Targeting the STING-mediated DNA-sensing pathway to suppress autoimmunity and inflammageing

Inflammation is a key contributor to autoimmune and age-related disease, as well as the multimorbidity seen in both demographics. Activation of the cGAS-STING cell signalling pathway through DNA damage and cytoplasmic DNA causes downstream upregulation of interferons (IFNs) cytokines, producing an inflammatory response. This response is exacerbated in autoimmune disease and ageing, by persistent cytoplasmic DNA, overactivated signalling and elevated DNA damage. STING interacts with Transmembrane protein 203 (TMEM203), which regulates its lysosomal trafficking and downstream signalling upon activation. Previous research demonstrated that TMEM203 knockdown reduces IFN-β mRNA levels by approximately ~50%.

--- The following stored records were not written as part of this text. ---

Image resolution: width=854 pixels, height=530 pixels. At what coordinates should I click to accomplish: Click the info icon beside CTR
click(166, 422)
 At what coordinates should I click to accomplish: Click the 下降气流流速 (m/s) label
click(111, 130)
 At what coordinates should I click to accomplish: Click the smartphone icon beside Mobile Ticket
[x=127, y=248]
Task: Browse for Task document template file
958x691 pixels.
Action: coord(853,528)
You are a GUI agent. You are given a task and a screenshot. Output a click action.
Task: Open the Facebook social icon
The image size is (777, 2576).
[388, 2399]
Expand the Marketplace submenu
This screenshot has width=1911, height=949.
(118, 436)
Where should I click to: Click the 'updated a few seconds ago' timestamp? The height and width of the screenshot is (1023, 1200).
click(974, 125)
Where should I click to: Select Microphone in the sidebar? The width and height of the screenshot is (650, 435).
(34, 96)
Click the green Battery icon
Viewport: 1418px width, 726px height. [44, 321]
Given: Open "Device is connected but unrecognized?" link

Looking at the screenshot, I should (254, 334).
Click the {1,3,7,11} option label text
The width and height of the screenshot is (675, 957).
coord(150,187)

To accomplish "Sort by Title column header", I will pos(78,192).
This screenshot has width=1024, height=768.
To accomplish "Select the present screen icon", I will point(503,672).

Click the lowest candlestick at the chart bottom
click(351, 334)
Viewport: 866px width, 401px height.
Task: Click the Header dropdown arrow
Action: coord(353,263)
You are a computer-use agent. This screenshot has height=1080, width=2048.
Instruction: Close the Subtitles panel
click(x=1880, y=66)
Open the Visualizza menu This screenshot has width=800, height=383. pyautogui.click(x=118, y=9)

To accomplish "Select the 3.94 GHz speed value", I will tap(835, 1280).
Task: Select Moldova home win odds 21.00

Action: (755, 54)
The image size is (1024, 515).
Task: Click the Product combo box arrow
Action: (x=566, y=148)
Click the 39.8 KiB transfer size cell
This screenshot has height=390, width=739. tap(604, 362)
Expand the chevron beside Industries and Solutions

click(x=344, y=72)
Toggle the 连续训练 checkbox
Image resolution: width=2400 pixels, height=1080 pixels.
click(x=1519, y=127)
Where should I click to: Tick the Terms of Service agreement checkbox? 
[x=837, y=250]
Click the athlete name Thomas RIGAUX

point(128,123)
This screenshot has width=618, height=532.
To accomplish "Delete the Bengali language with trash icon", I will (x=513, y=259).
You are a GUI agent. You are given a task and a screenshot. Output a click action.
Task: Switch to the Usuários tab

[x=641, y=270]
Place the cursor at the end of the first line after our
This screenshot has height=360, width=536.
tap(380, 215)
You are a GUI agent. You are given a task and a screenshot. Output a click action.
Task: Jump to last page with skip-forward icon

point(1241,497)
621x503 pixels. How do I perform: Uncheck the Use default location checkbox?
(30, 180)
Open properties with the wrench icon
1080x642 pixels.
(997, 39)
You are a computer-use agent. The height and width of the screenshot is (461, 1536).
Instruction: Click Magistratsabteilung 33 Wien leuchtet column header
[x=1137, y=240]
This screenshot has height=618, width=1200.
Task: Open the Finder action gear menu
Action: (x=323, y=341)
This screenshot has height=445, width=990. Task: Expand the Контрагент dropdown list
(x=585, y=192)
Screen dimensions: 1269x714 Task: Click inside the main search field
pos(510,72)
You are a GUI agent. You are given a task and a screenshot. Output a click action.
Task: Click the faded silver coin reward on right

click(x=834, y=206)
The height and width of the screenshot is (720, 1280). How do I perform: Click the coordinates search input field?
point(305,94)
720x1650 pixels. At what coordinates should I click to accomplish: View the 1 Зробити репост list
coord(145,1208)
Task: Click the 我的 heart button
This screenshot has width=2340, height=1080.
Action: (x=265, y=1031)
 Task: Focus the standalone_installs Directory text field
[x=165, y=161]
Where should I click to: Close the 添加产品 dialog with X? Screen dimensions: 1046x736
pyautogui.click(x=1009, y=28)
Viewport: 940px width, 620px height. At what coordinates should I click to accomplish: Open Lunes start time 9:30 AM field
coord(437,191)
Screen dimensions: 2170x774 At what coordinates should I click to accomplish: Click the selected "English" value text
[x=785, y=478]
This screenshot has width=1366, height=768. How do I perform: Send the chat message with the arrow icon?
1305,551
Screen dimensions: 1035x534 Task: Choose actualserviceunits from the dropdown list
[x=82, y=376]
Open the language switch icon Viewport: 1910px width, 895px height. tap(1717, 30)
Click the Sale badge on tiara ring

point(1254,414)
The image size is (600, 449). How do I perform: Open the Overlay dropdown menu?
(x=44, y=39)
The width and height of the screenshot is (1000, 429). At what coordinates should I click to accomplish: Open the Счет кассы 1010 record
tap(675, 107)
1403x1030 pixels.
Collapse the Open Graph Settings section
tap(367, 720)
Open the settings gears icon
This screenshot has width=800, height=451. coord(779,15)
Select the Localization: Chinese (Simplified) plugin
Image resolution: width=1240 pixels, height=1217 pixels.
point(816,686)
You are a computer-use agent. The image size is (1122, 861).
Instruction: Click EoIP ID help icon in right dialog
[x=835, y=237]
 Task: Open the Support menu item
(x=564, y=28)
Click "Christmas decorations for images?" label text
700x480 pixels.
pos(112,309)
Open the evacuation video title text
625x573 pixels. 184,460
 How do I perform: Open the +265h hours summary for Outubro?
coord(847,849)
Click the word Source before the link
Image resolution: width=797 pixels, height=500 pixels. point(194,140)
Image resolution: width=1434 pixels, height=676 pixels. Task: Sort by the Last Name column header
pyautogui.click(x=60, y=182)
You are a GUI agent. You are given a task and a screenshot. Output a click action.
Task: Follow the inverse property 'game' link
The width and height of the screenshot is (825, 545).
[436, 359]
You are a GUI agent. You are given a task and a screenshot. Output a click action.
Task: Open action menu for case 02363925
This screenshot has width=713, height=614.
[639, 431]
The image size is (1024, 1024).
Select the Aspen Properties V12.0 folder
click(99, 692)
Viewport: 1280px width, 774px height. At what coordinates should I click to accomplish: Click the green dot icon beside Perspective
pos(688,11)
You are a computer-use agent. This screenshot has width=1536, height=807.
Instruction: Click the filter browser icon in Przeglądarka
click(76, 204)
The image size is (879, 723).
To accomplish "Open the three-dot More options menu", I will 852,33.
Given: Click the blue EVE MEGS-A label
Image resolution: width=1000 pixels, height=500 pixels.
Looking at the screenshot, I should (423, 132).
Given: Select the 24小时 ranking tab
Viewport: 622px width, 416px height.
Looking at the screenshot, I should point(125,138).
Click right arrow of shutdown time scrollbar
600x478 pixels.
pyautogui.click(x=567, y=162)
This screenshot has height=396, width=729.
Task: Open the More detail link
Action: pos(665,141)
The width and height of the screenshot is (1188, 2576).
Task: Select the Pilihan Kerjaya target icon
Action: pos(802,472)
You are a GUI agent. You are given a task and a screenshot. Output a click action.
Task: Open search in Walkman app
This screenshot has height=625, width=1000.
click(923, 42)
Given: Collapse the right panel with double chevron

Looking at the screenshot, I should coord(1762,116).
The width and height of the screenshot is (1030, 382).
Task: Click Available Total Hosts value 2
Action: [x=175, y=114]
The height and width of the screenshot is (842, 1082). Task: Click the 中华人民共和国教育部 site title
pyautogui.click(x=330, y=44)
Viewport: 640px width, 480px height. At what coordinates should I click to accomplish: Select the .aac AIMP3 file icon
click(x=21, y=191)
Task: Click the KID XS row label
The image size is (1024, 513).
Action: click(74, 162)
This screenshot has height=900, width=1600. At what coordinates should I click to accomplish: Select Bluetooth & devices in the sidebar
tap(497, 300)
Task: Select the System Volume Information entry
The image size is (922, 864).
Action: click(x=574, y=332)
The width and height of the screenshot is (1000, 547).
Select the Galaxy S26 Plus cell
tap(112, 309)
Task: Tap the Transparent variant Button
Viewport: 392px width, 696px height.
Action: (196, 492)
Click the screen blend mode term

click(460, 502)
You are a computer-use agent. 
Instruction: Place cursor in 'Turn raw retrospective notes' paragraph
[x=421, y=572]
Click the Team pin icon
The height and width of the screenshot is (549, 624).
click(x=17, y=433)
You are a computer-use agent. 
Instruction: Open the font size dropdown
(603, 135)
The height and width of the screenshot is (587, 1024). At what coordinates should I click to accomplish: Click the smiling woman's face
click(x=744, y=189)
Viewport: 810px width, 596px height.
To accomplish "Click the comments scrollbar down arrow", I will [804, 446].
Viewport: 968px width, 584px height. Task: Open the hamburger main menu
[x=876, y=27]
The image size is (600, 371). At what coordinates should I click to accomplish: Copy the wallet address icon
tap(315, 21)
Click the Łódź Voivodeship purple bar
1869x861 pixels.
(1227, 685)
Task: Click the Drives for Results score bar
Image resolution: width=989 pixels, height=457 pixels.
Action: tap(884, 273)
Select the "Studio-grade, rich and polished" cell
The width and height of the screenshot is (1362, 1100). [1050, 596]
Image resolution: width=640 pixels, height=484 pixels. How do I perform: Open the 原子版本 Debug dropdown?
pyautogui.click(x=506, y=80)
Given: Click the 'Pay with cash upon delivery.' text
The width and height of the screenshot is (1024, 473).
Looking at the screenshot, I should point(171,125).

We hypothesized that targeting and inhibiting the STING-TMEM203 complex will dampen downstream inflammation associated with autoimmune disease and ageing (senescence phenotype). To test this, a protein-fragment complementation assay (PCA) was established and optimised for high throughput drug screening of a STING-targeted library of 1,574 small molecules, to identify inhibitors of the STING-TMEM203 complex. Several subsequent confirmation screens identified 18 compounds that consistently inhibited the STING-TMEM203 complex.
To evaluate whether these STING-TMEM203 inhibitors could dampen downstream inflammation, we tested the effect of the 18 small molecule inhibitors in the PCA using cGAMP-STING induced IFN-β production assays in human and mouse immune cells. Across three cell-based assays using human monocyte-derived macrophages (hMDMs), human peripheral blood mononuclear cells (hPBMCs), and mouse immortalized bone marrow-derived macrophages (iBMDMs), three compounds showed consistent IFN-β inhibition, two of which belonged to a similar chemical group.